*** ENTRIES PROVIDED ***
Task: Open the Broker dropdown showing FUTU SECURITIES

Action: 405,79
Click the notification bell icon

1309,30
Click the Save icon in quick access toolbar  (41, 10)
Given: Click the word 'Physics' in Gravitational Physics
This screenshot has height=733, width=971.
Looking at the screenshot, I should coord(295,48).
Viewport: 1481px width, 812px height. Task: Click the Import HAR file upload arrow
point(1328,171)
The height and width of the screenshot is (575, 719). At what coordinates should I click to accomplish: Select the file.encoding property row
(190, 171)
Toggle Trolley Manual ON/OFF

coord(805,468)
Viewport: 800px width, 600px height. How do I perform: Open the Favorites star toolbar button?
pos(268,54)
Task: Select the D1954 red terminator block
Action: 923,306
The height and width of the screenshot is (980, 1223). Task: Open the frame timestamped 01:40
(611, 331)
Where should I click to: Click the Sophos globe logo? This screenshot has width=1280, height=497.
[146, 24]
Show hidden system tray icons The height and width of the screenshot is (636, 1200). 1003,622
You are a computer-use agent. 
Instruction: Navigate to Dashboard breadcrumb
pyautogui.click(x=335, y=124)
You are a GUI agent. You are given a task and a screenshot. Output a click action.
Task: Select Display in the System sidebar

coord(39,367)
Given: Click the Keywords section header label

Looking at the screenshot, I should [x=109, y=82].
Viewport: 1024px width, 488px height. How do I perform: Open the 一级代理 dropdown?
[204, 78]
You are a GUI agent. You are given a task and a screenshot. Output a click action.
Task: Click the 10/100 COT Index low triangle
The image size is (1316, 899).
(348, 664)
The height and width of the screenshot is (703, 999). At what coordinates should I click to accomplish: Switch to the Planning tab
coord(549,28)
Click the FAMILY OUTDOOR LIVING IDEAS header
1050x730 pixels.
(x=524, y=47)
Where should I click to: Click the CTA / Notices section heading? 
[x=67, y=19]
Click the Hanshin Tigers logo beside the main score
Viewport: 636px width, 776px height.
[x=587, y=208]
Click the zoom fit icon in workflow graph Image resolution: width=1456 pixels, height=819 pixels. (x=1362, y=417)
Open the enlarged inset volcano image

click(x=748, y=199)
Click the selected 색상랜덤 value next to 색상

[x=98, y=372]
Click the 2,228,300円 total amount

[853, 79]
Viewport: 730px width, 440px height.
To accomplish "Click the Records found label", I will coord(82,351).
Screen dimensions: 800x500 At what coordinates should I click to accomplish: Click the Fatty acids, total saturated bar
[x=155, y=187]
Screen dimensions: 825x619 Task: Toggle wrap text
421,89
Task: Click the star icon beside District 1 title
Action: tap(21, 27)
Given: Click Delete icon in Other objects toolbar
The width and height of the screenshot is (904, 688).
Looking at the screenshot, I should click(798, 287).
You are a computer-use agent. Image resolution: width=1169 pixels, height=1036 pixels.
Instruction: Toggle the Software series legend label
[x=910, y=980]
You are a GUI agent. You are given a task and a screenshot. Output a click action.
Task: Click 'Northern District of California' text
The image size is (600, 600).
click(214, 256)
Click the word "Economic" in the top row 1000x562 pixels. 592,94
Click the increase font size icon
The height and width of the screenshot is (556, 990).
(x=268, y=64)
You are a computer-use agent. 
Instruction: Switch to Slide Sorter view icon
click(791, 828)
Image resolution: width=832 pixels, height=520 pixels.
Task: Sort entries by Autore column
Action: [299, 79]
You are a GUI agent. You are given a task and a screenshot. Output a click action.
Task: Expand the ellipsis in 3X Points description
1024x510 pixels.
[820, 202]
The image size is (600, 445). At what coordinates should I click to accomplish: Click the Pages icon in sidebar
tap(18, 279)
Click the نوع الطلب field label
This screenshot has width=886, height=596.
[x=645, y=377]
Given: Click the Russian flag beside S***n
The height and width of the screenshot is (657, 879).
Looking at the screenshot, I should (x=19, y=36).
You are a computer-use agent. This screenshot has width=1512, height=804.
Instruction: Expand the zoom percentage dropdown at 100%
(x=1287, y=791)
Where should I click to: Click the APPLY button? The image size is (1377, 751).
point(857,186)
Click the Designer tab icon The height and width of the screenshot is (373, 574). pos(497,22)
***
[WHAT THE TASK ASKS]: Using the listing above, transcribe every entry exactly.

[ANSWER FOR THE TASK]:
Task: Open the Broker dropdown showing FUTU SECURITIES

Action: 405,79
Click the notification bell icon

1309,30
Click the Save icon in quick access toolbar  (41, 10)
Given: Click the word 'Physics' in Gravitational Physics
This screenshot has height=733, width=971.
Looking at the screenshot, I should coord(295,48).
Viewport: 1481px width, 812px height. Task: Click the Import HAR file upload arrow
point(1328,171)
The height and width of the screenshot is (575, 719). At what coordinates should I click to accomplish: Select the file.encoding property row
(190, 171)
Toggle Trolley Manual ON/OFF

coord(805,468)
Viewport: 800px width, 600px height. How do I perform: Open the Favorites star toolbar button?
pos(268,54)
Task: Select the D1954 red terminator block
Action: 923,306
The height and width of the screenshot is (980, 1223). Task: Open the frame timestamped 01:40
(611, 331)
Where should I click to: Click the Sophos globe logo? This screenshot has width=1280, height=497.
[146, 24]
Show hidden system tray icons The height and width of the screenshot is (636, 1200). 1003,622
You are a computer-use agent. 
Instruction: Navigate to Dashboard breadcrumb
pyautogui.click(x=335, y=124)
You are a GUI agent. You are given a task and a screenshot. Output a click action.
Task: Select Display in the System sidebar

coord(39,367)
Given: Click the Keywords section header label

Looking at the screenshot, I should [x=109, y=82].
Viewport: 1024px width, 488px height. How do I perform: Open the 一级代理 dropdown?
[204, 78]
You are a GUI agent. You are given a task and a screenshot. Output a click action.
Task: Click the 10/100 COT Index low triangle
The image size is (1316, 899).
(348, 664)
The height and width of the screenshot is (703, 999). At what coordinates should I click to accomplish: Switch to the Planning tab
coord(549,28)
Click the FAMILY OUTDOOR LIVING IDEAS header
1050x730 pixels.
(x=524, y=47)
Where should I click to: Click the CTA / Notices section heading? 
[x=67, y=19]
Click the Hanshin Tigers logo beside the main score
Viewport: 636px width, 776px height.
[x=587, y=208]
Click the zoom fit icon in workflow graph Image resolution: width=1456 pixels, height=819 pixels. (x=1362, y=417)
Open the enlarged inset volcano image

click(x=748, y=199)
Click the selected 색상랜덤 value next to 색상

[x=98, y=372]
Click the 2,228,300円 total amount

[853, 79]
Viewport: 730px width, 440px height.
To accomplish "Click the Records found label", I will coord(82,351).
Screen dimensions: 800x500 At what coordinates should I click to accomplish: Click the Fatty acids, total saturated bar
[x=155, y=187]
Screen dimensions: 825x619 Task: Toggle wrap text
421,89
Task: Click the star icon beside District 1 title
Action: tap(21, 27)
Given: Click Delete icon in Other objects toolbar
The width and height of the screenshot is (904, 688).
Looking at the screenshot, I should click(798, 287).
You are a computer-use agent. Image resolution: width=1169 pixels, height=1036 pixels.
Instruction: Toggle the Software series legend label
[x=910, y=980]
You are a GUI agent. You are given a task and a screenshot. Output a click action.
Task: Click 'Northern District of California' text
The image size is (600, 600).
click(214, 256)
Click the word "Economic" in the top row 1000x562 pixels. 592,94
Click the increase font size icon
The height and width of the screenshot is (556, 990).
(x=268, y=64)
You are a computer-use agent. 
Instruction: Switch to Slide Sorter view icon
click(791, 828)
Image resolution: width=832 pixels, height=520 pixels.
Task: Sort entries by Autore column
Action: [299, 79]
You are a GUI agent. You are given a task and a screenshot. Output a click action.
Task: Expand the ellipsis in 3X Points description
1024x510 pixels.
[820, 202]
The image size is (600, 445). At what coordinates should I click to accomplish: Click the Pages icon in sidebar
tap(18, 279)
Click the نوع الطلب field label
This screenshot has width=886, height=596.
[x=645, y=377]
Given: Click the Russian flag beside S***n
The height and width of the screenshot is (657, 879).
Looking at the screenshot, I should (x=19, y=36).
You are a computer-use agent. This screenshot has width=1512, height=804.
Instruction: Expand the zoom percentage dropdown at 100%
(x=1287, y=791)
Where should I click to: Click the APPLY button? The image size is (1377, 751).
point(857,186)
Click the Designer tab icon The height and width of the screenshot is (373, 574). pos(497,22)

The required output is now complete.